Les jeunes Français, comme leurs homologues européens d’ailleurs, sont pessimistes et se sentent une génération sacrifiée. Selon une enquête du centre de recherches politiques de Sciences Po, intitulé Génération What qui vient d’être publiée (et qui a recueilli les avis en ligne d’un million d’européens, dont 20.000 Français), 62 % des Français de 18 à 35 ans se disent même prêts à « participer à un grand mouvement de révolte dans les prochains mois ».

Ainsi, on apprend que les 18-35 ans sont pessimistes sur leur avenir et ne font pas confiance aux politiques, aux institutions et aux médias. « C’est absolument massif, confirme ce vendredi dans Bourdin Direct Anne Muxel, directrice de recherche au centre de recherches politiques de Sciences Po. C’est huit jeunes sur dix qui n’ont pas confiance dans les politiques et 99% d’entre eux pensent qu’ils sont corrompus ». « Sentiment de frustration et beaucoup de ressentiment »

Mais pourquoi un tel pessimisme ? « Les jeunes sont confrontés au chômage, ont du mal à trouver du travail, quand ils en trouvent ils l’exercent dans des conditions difficiles.

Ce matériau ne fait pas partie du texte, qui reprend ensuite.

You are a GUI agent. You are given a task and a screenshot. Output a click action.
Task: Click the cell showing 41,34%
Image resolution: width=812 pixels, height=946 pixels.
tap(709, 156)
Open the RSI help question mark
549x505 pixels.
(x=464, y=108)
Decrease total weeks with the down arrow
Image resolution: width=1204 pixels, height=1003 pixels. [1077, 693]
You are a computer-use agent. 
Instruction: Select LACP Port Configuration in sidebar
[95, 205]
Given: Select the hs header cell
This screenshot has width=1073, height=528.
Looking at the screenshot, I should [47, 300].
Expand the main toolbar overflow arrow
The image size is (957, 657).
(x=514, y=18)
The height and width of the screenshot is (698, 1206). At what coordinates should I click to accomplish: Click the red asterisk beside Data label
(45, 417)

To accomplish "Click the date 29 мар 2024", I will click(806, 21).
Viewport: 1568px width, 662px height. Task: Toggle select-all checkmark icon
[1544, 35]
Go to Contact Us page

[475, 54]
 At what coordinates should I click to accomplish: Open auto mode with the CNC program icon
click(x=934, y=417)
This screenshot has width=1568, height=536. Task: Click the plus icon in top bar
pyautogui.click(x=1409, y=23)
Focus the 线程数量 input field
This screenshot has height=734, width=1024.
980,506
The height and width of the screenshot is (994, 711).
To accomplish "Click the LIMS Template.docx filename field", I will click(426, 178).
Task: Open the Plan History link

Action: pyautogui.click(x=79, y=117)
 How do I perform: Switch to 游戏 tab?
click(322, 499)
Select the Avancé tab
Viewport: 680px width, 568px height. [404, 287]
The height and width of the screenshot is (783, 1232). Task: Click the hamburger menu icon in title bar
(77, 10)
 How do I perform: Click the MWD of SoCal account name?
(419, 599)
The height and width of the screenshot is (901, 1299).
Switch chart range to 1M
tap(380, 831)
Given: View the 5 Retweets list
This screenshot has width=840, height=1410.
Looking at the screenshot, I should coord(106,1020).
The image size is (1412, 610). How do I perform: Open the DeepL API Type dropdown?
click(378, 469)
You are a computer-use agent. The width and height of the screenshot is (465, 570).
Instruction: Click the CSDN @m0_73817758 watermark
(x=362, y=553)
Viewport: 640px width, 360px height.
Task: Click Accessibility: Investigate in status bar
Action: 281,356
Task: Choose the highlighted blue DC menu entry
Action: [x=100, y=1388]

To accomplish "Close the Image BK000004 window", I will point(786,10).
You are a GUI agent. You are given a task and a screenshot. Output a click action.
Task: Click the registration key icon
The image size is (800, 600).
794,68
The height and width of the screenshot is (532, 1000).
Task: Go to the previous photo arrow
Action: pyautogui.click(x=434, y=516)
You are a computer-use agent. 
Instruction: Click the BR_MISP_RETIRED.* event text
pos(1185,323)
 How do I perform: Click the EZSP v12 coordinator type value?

Ils ont intériorisé qu’ils sont les enfants de la crise, qu’ils sont une génération sacrifiée ». « Les jeunes ne se sentent pas reconnus par rapport à leurs compétences et leur utilité sociale », ajoute-t-elle.

« Ça nourrit un sentiment de frustration et beaucoup de ressentiment. Ils rejoignent ce que l’on mesure sur l’ensemble de la population française : on sent bien qu’il y a un potentiel contestataire important. Six Français sur dix se disent prêts à descendre dans la rue pour un mouvement contestataire ».

Si les jeunes rejettent la politique, ils sont par contre beaucoup plus attentifs aux questions environnementales. « Ce qui est intéressant, c’est qu’en trois ans (date de la précédente étude), on a vu l’écologie passer au premier plan de leurs préoccupations », explique Anne Muxel.